Possible bug in reference counting with shared memory regions #7688

hcho3 · 2024-10-08T21:21:17Z

Description
#7567 introduced a reference counter to shared memory region to prevent users from releasing shared memory regions while any inference requests are still being processed.

I encountered an issue where the shared memory region could not be freed even when no inference request was ongoing.

Error I got:

tritonclient.utils.InferenceServerException: [StatusCode.INTERNAL] Cannot unregister shared memory region
'input_eec14889775b4c29a99d81458b0feb1a', it is currently in use

Triton Information
Triton Server 2.50.0 from NGC container 24.09

To Reproduce

Extract model_repository.zip into a directory named model_repository/. The directory should have the following layout after extraction:

model_repository/
model_repository/xgboost_json
model_repository/xgboost_json/config.pbtxt
model_repository/xgboost_json/1
model_repository/xgboost_json/1/xgboost.json

The example uses an XGBoost model saved as xgboost_json format and loads it using the FIL backend.
Notably, the model is configured to use the CPU for inference (instance_group [{ kind: KIND_CPU }]).

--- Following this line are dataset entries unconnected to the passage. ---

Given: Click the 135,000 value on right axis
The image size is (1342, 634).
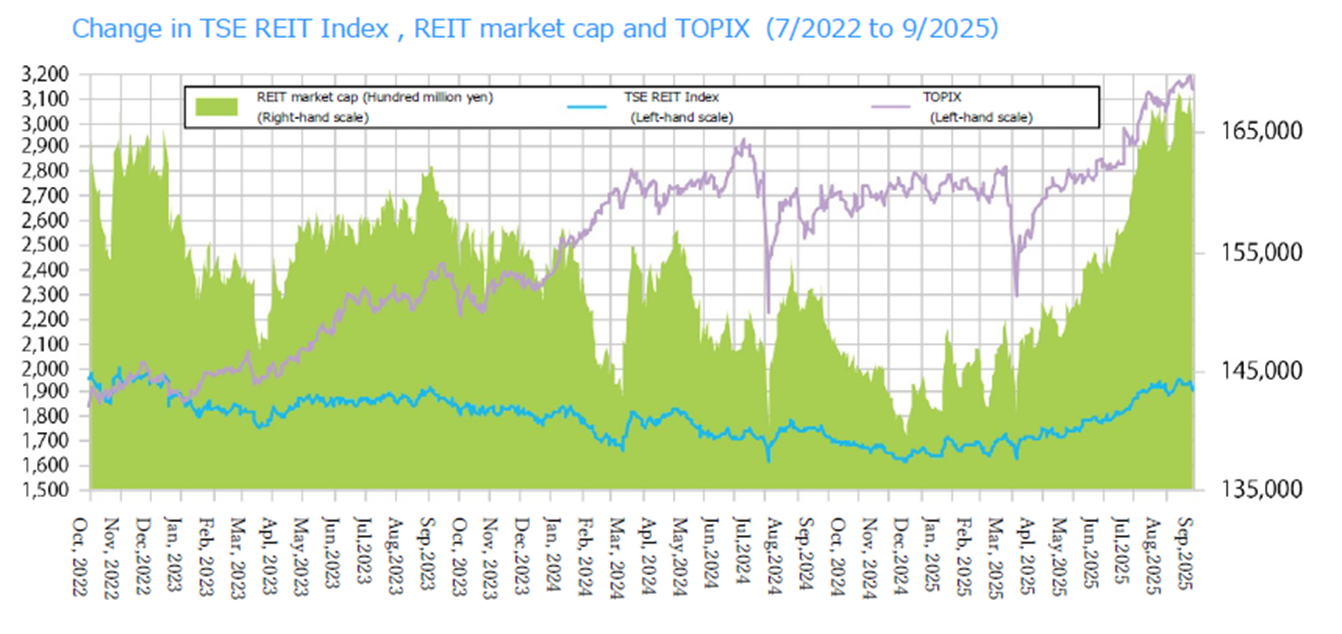Looking at the screenshot, I should click(1258, 489).

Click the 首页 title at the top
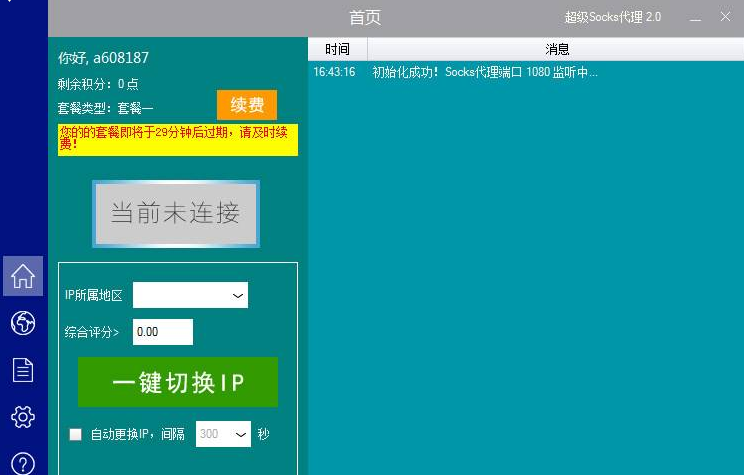click(365, 17)
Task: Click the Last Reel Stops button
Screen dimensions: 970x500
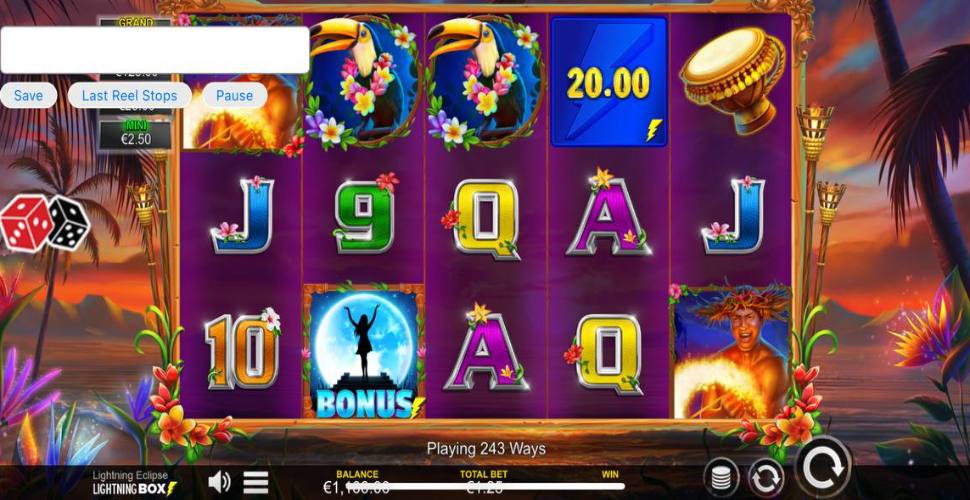Action: 129,95
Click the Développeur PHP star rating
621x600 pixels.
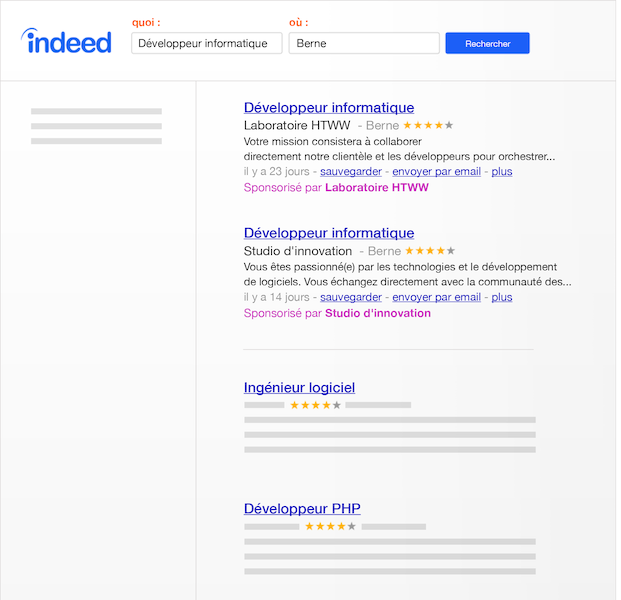(x=330, y=526)
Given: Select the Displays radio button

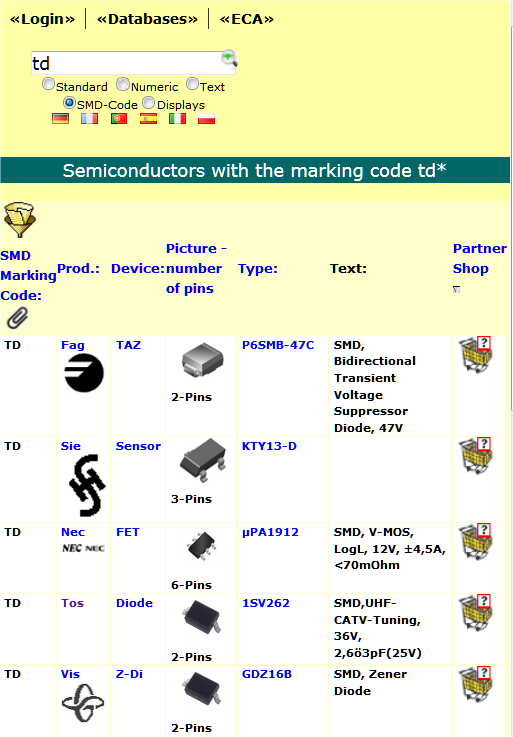Looking at the screenshot, I should pyautogui.click(x=149, y=102).
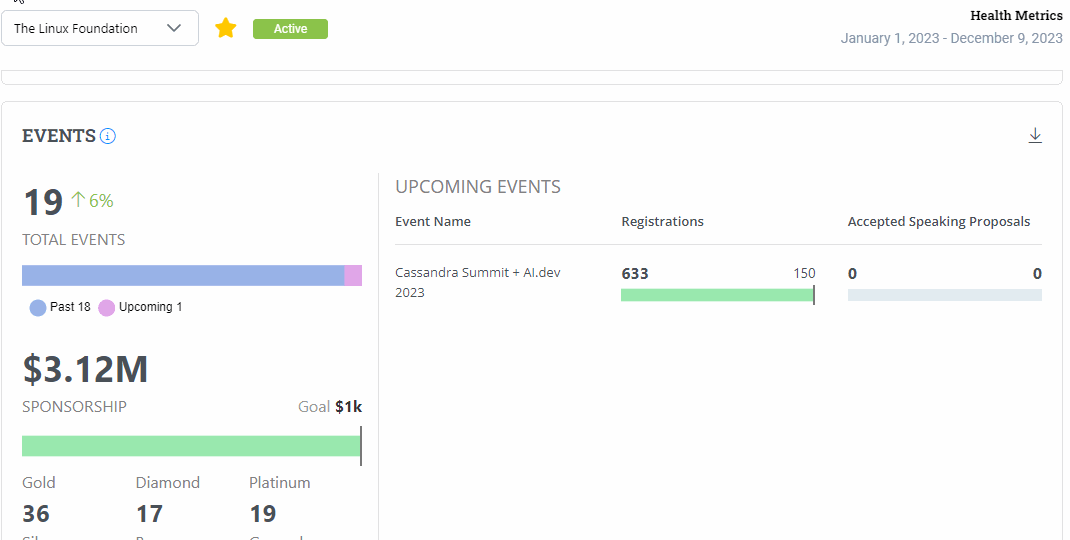Click the green sponsorship progress bar
The height and width of the screenshot is (540, 1070).
pos(190,446)
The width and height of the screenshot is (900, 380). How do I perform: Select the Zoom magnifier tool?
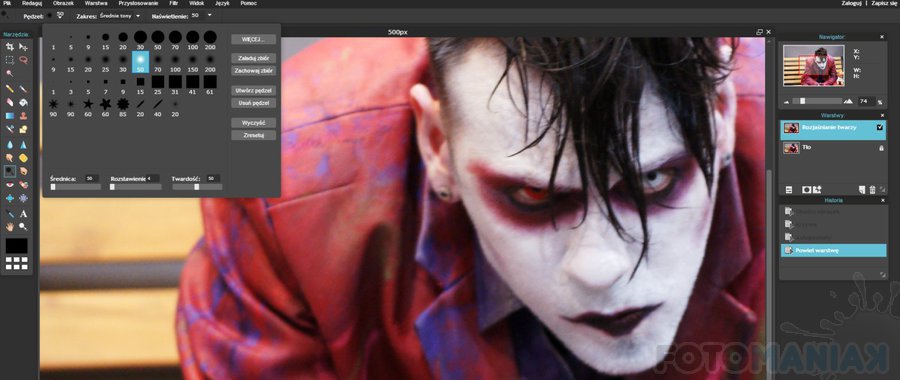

Launch the Triton server using the latest NGC container:

docker run -it --rm --network=host --ipc=host --pid=host --shm-size=1g \
  --gpus '"device=0"' \
  -v $(pwd)/model_repository:/model_repository \
  nvcr.io/nvidia/tritonserver:24.09-py3 \
  tritonserver --model-repository=/model_repository

Create the script named test.py with the following content:

Click to see the content

## test.py
from argparse import ArgumentParser
from collections import namedtuple
from uuid import uuid4

import numpy as np
import tritonclient.grpc as triton_grpc
import tritonclient.http as triton_http
import tritonclient.utils as triton_utils
import tritonclient.utils.cuda_shared_memory as shm

STANDARD_PORTS = {"http": 8000, "grpc": 8001}
TritonInput = namedtuple("TritonInput", ("name", "handle", "input"))
TritonOutput = namedtuple("TritonOutput", ("name", "handle", "output"))


class TritonMessage:
    """Adapter to read output from both GRPC and HTTP responses"""

    def __init__(self, message):
        self.message = message

    def __getattr__(self, attr):
        try:
            return getattr(self.message, attr)
        except AttributeError:
            try:
                return self.message[attr]
            except Exception:  # Re-raise AttributeError
                pass
            raise


def get_triton_client(protocol="grpc", host="localhost", port=None):
    if port is None:
        port = STANDARD_PORTS[protocol]

    if protocol == "grpc":
        client = triton_grpc.InferenceServerClient(
            url=f"{host}:{port}",
            verbose=False,
        )
    elif protocol == "http":
        client = triton_http.InferenceServerClient(
            url=f"{host}:{port}",
            verbose=False,
        )
    else:
        raise RuntimeError('Bad protocol: "{}"'.format(protocol))

    return client


def set_shared_input_data(triton_client, triton_input, data, protocol="grpc"):
    input_size = data.size * data.itemsize

    input_name = "input_{}".format(uuid4().hex)
    input_handle = shm.create_shared_memory_region(input_name, input_size, 0)
    print(f"Create CUDA shared mem: name = {input_name}")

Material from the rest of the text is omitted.